The book “Designing for People: An Introduction to Human Factors Engineering” contains many Human Factors engineering concepts from the broad areas of:

  • Design and evaluation techniques
  • Cognitive characteristics of people
  • Physical characteristics of people
  • Organizational and social characteristics

 

The interactive visualization below provides a way to explore some of these concepts. Generally, points in this figure that are close to each other are conceptually similar, and hovering over a point shows the lines from the book that are closest to the concept.

This visualization assumes text can be treated as data. Here we consider the contents of “Designing for People: An Introduction to Human Factors Engineering” as data.  We processed the text from each chapter to remove punctuation, numbers, and common terms.  We then analyzed the resulting words with a word embedding technique. This technique calculates the position of each word in a 100-dimensional space using term frequency and co-occurence weighted by proximity to nearby words in sentences (https://github.com/bmschmidt/wordVectors).
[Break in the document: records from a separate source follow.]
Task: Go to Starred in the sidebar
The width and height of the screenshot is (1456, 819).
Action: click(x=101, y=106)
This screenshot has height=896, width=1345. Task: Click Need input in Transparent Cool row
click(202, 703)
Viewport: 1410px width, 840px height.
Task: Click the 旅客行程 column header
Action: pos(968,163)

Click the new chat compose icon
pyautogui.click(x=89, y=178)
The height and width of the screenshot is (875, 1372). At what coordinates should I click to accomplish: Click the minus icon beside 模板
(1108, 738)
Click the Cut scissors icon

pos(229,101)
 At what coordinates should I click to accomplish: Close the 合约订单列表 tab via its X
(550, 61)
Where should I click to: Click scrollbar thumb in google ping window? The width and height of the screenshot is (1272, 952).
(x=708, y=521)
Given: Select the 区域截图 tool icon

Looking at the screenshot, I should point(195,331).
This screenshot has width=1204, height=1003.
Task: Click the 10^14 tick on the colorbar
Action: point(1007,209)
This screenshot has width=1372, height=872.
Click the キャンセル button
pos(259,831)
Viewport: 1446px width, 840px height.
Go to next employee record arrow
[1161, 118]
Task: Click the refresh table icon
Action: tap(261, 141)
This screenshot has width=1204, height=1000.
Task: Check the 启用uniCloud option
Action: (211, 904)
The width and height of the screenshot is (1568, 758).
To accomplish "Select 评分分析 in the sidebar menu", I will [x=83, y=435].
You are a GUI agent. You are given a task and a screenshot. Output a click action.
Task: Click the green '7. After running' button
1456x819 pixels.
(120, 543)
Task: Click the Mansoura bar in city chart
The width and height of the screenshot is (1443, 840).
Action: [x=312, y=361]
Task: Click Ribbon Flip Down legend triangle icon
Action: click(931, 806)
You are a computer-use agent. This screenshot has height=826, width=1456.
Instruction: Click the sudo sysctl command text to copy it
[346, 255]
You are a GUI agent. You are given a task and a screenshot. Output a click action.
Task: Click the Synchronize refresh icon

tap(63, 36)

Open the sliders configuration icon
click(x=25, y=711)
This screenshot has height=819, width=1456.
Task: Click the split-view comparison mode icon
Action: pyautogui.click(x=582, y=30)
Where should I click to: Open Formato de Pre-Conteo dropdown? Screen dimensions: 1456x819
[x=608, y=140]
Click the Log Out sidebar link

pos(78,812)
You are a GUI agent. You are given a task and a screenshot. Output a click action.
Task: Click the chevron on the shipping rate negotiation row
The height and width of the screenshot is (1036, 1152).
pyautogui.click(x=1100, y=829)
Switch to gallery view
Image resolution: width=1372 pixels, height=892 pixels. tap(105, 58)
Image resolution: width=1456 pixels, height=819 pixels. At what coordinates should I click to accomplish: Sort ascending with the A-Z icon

t-SNE collapses the 100 dimensions to 2 dimensions in a way that keeps the close words close to each other, and so maintains local structure. t-SNE is similar to a principle compoents analysis (PCA), but PCA keeps distant words distant and so obscures local structure (For a demonstration applied to time series data).  Each color corresponds to a different section of the book and so you might expect that terms from the same section would be grouped together. You might also expect that terms near each other would also have a clear relationship.  In many cases this is true, but not always. The computer sometimes finds spurious connections and so a good exercise is to identify those failings.  For example, “load” is used in the context of cognitive effort, but also in terms of physical effort.  Because the t-SNE transformation collapse a 100-dimensional space to a 2-dimensional space there are invitable distortions and so it is not a perfect map of Human Factors engineering concepts.